In a nutshell, I would say four things:


  • First, I anticipate capital flight from the EU to the US.
  • Second, we should not be surprised if the trillions of swaps between our own Fed and the ECB start experiencing diminishing returns (that incompatible affection did not make sense to begin with).
  • Third, the buildup of the momentum that is taking place (via QEs) could lead to a major blow up in three-four years (maybe sooner) at which point the real money a.k.a. gold will increase at a geometric rate (however we still expect gold prices to decline even further this year), unless an out-of-the-box solution is implemented.
  • Fourth, while the markets make a hard effort to set aside the Cypriot case and its impact on them, the latter due to the questionable ELA (emergency liquidity assistance) and the impeding depression in the Cypriot economy (we project GDP decline of 22-24% during the next 12 months, while the unemployment rate will explode to over 45% by 2015) will make any austerity program ineffective. The result might be that Cyprus may be left with the only viable choice that is to drop the Euro. Once the glass (Euro) is broken we better avoid drinking from that cup.

Let’s now review some basic facts:

  • As we have documented before, the EU banks could have survived only through the liquidity provided by the Fed to the ECB. We present below another table from the Fed’s audit which shows the hundreds of billions of dollars that banks like Deutsche Bank, UBS, RBS, etc. received form just one of the credit facilities that the Fed opened for them. When we add up all the money they borrowed from the different credit facilities, we will discover that trillions of dollars were distributed to EU banks. This is what I call an incompatible affection that needs to be stopped.

  • The reasons that those EU banks needed the funding was that they had over-extended credit to the private and public sectors, and among the recipients where the least qualifying countries that could not afford it. The result was that in those countries debts exploded – see graphs below – and unless those EU banks had been bailed out by the ECB – via Fed’s funds – the dream that became the nightmare (Euro) would have ceased to exist since 2009.

  • The interest rates on loans in those “sinner” countries remain very high, a fact that feeds negative growth given their environment of depression. The graph below shows that for Greece and Portugal (which in the last few days has been in the news given the renewed troubles there) the high borrowing costs – let alone the dry liquidity – cannot allow capital to be invested and thus growth seeds to be planted.
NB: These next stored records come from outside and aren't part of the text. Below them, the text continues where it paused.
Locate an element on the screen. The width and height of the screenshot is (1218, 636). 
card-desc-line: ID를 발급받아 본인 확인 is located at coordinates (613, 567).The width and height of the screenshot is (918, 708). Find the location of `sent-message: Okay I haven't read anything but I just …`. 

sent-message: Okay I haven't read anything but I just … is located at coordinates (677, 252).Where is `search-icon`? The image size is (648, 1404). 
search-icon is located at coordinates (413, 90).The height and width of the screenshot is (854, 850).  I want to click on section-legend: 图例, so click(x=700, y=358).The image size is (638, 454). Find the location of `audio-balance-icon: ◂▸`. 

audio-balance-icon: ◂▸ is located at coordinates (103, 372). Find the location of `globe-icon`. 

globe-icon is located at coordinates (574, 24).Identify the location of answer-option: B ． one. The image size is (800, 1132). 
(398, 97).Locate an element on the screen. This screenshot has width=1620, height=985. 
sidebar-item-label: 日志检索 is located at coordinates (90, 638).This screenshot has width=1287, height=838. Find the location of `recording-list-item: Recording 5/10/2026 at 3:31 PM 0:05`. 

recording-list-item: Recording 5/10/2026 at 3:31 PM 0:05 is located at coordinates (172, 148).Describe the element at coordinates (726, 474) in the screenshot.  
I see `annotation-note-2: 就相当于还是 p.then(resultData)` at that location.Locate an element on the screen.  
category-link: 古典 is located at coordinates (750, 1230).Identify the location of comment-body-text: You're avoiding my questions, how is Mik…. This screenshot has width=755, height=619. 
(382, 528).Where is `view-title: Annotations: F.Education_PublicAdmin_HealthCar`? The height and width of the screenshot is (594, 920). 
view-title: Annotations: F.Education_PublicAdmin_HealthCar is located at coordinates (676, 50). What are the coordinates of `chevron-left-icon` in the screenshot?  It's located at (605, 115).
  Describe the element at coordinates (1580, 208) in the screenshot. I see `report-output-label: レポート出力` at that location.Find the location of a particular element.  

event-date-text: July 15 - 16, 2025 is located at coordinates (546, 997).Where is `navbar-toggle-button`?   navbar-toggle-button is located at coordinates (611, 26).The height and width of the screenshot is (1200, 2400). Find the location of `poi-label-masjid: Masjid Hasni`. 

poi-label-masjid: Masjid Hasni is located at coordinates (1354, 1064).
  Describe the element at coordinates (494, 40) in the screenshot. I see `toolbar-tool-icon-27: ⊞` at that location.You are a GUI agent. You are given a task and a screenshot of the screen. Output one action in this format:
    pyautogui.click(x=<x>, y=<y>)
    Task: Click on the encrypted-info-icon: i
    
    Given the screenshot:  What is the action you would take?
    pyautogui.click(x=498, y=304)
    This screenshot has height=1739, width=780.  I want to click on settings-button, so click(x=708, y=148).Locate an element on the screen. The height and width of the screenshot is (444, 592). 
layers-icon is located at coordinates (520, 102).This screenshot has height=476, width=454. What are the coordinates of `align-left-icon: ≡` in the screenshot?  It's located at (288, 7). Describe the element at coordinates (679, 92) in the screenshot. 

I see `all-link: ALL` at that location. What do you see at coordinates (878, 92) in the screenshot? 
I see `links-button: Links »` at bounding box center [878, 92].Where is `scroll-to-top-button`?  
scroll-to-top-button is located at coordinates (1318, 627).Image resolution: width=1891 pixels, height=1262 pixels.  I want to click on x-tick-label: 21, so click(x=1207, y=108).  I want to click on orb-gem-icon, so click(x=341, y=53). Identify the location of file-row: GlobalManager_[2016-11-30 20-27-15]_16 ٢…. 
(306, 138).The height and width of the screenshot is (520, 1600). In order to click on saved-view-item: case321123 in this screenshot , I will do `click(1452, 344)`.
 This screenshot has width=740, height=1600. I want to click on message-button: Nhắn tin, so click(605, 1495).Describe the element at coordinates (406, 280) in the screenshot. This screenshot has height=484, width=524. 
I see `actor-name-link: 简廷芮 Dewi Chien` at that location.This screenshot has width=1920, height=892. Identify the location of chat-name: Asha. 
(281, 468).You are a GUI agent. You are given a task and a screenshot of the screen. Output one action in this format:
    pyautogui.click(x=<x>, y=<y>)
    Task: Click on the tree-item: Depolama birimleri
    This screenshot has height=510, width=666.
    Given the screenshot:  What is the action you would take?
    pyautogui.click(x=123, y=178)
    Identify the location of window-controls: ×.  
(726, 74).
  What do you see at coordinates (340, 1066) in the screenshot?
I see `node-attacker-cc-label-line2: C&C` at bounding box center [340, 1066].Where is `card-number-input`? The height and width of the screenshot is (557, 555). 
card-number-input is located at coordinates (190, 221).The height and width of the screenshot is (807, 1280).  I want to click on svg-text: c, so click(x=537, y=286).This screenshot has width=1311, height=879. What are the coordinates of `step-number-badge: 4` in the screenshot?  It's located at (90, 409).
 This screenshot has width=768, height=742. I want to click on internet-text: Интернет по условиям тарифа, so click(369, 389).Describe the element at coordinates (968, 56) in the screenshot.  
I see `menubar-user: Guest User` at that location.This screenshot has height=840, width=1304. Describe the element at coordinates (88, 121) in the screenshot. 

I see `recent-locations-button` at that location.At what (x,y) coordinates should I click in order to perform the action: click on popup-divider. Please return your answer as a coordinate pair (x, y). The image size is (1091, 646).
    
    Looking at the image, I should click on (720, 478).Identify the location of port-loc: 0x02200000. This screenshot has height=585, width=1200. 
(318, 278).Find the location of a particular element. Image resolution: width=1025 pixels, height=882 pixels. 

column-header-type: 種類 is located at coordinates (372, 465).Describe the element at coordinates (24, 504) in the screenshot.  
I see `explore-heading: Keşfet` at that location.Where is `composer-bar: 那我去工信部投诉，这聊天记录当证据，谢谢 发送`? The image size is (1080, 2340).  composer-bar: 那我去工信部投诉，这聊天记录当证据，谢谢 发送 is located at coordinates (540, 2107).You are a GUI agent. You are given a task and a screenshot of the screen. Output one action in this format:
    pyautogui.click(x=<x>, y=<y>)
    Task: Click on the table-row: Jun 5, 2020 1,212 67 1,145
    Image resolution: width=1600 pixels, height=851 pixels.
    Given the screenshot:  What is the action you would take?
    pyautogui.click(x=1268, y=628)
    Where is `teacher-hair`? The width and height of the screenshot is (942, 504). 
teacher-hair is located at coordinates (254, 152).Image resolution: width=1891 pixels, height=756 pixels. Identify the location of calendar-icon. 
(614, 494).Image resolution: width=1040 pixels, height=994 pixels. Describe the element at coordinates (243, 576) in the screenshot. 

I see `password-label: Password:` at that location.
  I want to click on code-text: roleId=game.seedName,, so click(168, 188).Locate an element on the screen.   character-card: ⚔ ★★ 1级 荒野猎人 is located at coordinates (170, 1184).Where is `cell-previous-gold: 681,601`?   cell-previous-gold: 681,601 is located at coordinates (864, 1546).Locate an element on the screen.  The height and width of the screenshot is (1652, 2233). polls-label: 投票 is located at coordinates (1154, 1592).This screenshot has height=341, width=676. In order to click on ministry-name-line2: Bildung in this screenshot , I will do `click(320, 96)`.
  • Let me close with a comment on Cyprus. I believe the graph below tells us a death foretold since mid 2010. The black line below shows the deposits of German and French banks in Cypriot banks (mainly Bank of Cyprus and Laiki). (The red line shows Russian deposits and the rest are local or EU deposits other than German and French). As the graph clearly shows, prior to mid 2010 banks from Germany and France kept depositing their funds into the Cypriot banks, in order to take advantage of high deposit rates in Cyprus (in their own countries they paid the depositors less than half of one percent, while their own deposits were earning ten times more in Cyprus). Then, in mid 2010 they withdrew their deposits from Cyprus causing significant problems to the two main Cypriot banks. By all measures those two Cypriot banks became problematic since mid 2010. The haircut on Greek bonds (which constituted a good chunk of their assets) which was initiated and forced on Cyprus by the EU, shook their asset base, which in combination with the recession in the EU and the depression of their borrowers turned them into insolvent institutions.

Where was the ECB in the midst of a crisis borne in mid 2010? Where was its fiduciary responsibility to financial stability? How in the world did they authorize ELA funding of more than €11 billion when the rules of ELA provide clear guidelines as to when it could be dispatched?

Are we facing an inept detachment of Cyprus from the rest of the Euro zone which in combination with the diminishing incompatible affection between the Fed and the ECB could signal the beginning of the end of one of the most important fiat currencies?